- **Exercise**
Whenever the word "agent" turns up in a line of the data below, copy that line.

- **Records provided**

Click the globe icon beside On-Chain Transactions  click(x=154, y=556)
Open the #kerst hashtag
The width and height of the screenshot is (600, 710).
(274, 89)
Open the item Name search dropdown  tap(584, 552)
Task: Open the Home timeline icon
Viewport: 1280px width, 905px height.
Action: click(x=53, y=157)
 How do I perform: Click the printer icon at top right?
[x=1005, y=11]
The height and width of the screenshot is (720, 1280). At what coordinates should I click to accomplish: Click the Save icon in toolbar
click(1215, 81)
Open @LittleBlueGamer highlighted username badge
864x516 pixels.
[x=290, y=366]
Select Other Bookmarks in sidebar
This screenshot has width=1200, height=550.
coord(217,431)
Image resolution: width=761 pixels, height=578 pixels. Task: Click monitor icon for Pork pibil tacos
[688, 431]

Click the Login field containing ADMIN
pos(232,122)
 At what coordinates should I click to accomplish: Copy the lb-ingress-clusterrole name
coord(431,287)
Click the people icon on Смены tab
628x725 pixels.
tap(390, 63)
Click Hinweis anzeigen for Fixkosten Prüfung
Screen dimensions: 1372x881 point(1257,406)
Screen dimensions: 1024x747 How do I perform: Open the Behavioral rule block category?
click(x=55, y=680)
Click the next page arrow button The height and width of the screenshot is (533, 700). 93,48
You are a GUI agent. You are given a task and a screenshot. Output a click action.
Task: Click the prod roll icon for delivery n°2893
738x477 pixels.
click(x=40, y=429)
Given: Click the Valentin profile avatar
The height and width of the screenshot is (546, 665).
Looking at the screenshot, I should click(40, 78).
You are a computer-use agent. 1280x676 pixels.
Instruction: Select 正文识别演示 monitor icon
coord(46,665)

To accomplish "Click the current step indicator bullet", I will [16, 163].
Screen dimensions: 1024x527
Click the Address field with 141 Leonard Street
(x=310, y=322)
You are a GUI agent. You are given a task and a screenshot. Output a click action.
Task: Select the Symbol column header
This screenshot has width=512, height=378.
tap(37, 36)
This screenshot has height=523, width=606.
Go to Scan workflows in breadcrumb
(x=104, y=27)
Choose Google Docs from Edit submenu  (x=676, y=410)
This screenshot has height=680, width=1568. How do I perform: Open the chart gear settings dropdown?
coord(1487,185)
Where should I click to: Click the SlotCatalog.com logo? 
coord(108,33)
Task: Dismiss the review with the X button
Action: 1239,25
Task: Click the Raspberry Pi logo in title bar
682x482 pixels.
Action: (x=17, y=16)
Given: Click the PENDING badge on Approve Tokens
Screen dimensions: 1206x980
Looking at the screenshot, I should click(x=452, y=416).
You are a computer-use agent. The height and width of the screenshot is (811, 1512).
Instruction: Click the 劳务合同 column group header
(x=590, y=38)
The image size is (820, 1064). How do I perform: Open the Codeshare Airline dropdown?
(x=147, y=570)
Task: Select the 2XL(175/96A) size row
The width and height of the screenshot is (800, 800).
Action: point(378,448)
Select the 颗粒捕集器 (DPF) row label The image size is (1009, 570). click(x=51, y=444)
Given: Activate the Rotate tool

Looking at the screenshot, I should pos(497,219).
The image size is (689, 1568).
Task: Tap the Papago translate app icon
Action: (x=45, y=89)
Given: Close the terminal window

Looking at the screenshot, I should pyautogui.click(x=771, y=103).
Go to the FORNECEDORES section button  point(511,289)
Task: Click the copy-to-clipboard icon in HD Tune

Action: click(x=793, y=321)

- **Task output**
You are a GUI agent. You are given a task and a screenshot. Output a click action.
You are a computer-use agent. 1280x676 pixels.
You are a GUI agent. You are given a task and a screenshot. Output a click action.
You are a computer-use agent. The height and width of the screenshot is (811, 1512).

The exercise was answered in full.